*TEXT EXCERPT:*
Why do you think there are different ones? Are all right or is only one right but the rest wrong? But why does God protect one but not the other?
And which Biblical Canon do you use?
otcanon.jpg
 

Good-Ole-Rebel

Well-Known Member
I hold to the Protestant Canon. I reject the Apocryphal books as inspired by God. This is because they were rejected by the Palestinian Jews. The Old Testament of the Protestant is the same as the Jews have in the Tanakh.

Good-Ole-Rebel
 

Real-Subjectivity

New Member
I reject the Apocryphal books as inspired by God. This is because they were rejected by the Palestinian Jews.
Jews did not reject what is known as the apocrypha until well after the emergence of Christianity, when both Christians and Jews had already been reading from and citing these books as authorities for a long time. We have citations, for example, of the Book of Sirach in the Talmud (Sanhedrin 100b; Hagigah 13a, Baba Bathra 98b, etc.).
 

metis

aged ecumenical anthropologist
Like with so many things, different people and different groups have different opinions.

The process of selecting the canon used by most Christians in the west was quite a difficult and contentious process. Some books were pretty much slam-dunks, but some others were not.

What made it more difficult is that when this canon was pretty much decided upon (the books we call the "Apocrypha" were not decided upon at that time, so the decision on them was put off until much later), different local churches were using different books. Theologian William Barclay (Anglican) felt that only maybe a few as 1/3 of them actually were using the Book of Revelation, plus many churches weren't using the Book of Hebrews. OTOH, some churches were using the Books of Clement, which ended up not getting canonized.

The process of canonization took over 1/2 a century during the 4th century with still some reservations as to whether all the books selected were the best ones.
 

Jayhawker Soule

-- untitled --
Premium Member
... We have citations, for example, of the Book of Sirach in the Talmud (Sanhedrin 100b; Hagigah 13a, Baba Bathra 98b, etc.). [emphasis added - JS]

From Wikipedia: Sirach ...

The Babylonian Talmud occasionally cites Ben-Sira (Sanhedrin 100b; Hagigah 13a, Baba Bathra 98b, etc.), but even so, it only paraphrases his citations, without quoting from him verbatim. [emphasis added - JS]

It's always nice to acknowledge sources.
 

Good-Ole-Rebel

Well-Known Member
Jews did not reject what is known as the apocrypha until well after the emergence of Christianity, when both Christians and Jews had already been reading from and citing these books as authorities for a long time. We have citations, for example, of the Book of Sirach in the Talmud (Sanhedrin 100b; Hagigah 13a, Baba Bathra 98b, etc.).

Welcome.

The Alexandrian Jews accepted the apocrypha, yes. Not the Palestinian Jews. Allowing the books to be read, and seeing them as Scripture is not the same. The Apocrypha were included in the KJV Bible, but not as Scripture. Thus they were dropped later.

The questionable books involve the Old Testament. By the time of Christ, that Canon was closed. Which Canon you have in the Jews Tanakh. Which is exactly the Protestants Old Testament.

Good-Ole-Rebel
 

Twilight Hue

Twilight, not bright nor dark, good nor bad.
I'm interested in your opinion about the Biblical Canons.
Why do you think there are different ones? Are all right or is only one right but the rest wrong? But why does God protect one but not the other?
And which Biblical Canon do you use?

*WRITTEN TASKS:*
[A] From the forum thread on biblical canons, extract the passage starting at "aged ecumenical anthropologist" and ending at "not getting canonized.".
[B] Answer these questions about the forum thread on biblical canons:
(i) Which canon does Good-Ole-Rebel say he holds to?
(ii) According to metis, how long did the process of canonization take?
(iii) According to the quoted Wikipedia passage, how does the Babylonian Talmud treat Ben-Sira's citations?

*DATA EXTRACT:*
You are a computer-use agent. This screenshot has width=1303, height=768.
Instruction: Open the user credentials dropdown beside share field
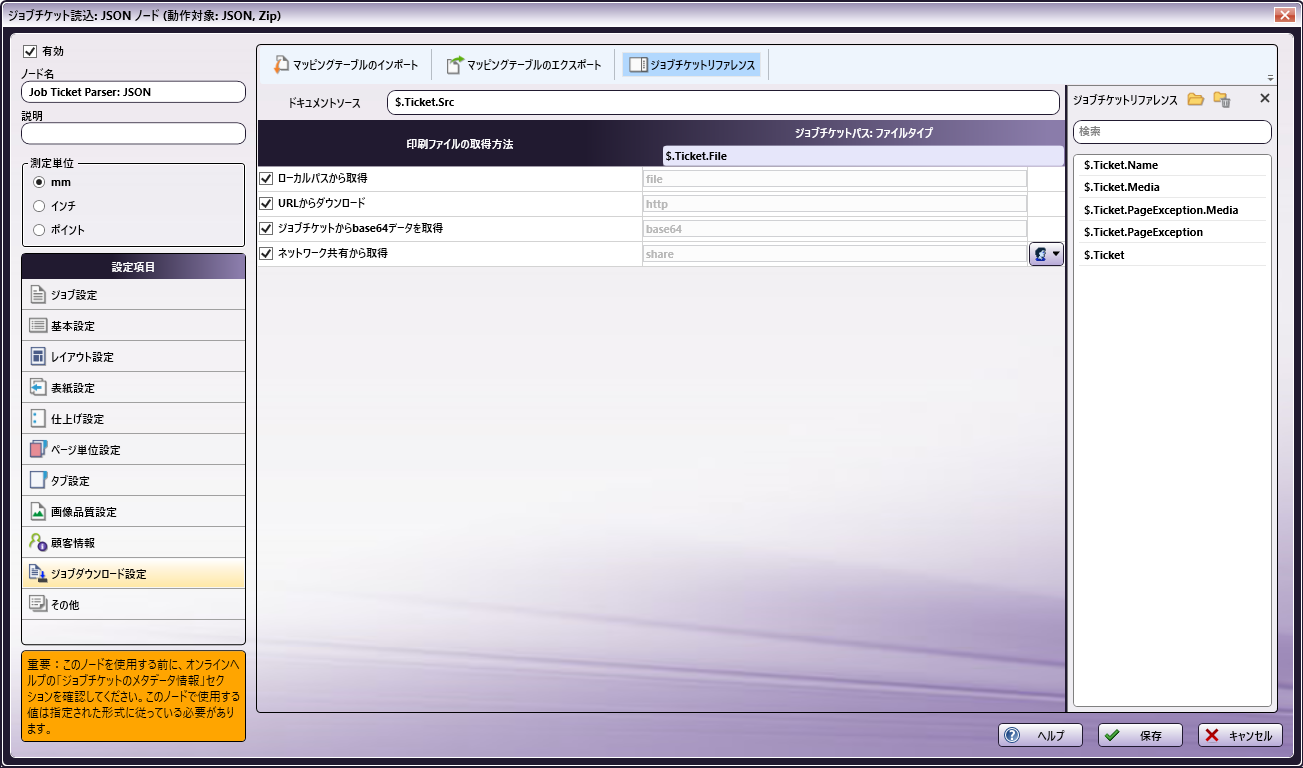pos(1046,254)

*ANSWERS IN ORDER:*
[A]
aged ecumenical anthropologist
Like with so many things, different people and different groups have different opinions.

The process of selecting the canon used by most Christians in the west was quite a difficult and contentious process. Some books were pretty much slam-dunks, but some others were not.

What made it more difficult is that when this canon was pretty much decided upon (the books we call the "Apocrypha" were not decided upon at that time, so the decision on them was put off until much later), different local churches were using different books. Theologian William Barclay (Anglican) felt that only maybe a few as 1/3 of them actually were using the Book of Revelation, plus many churches weren't using the Book of Hebrews. OTOH, some churches were using the Books of Clement, which ended up not getting canonized.

[B]
(i) The Protestant Canon.
(ii) Over half a century during the 4th century.
(iii) It only paraphrases them, without quoting from him verbatim.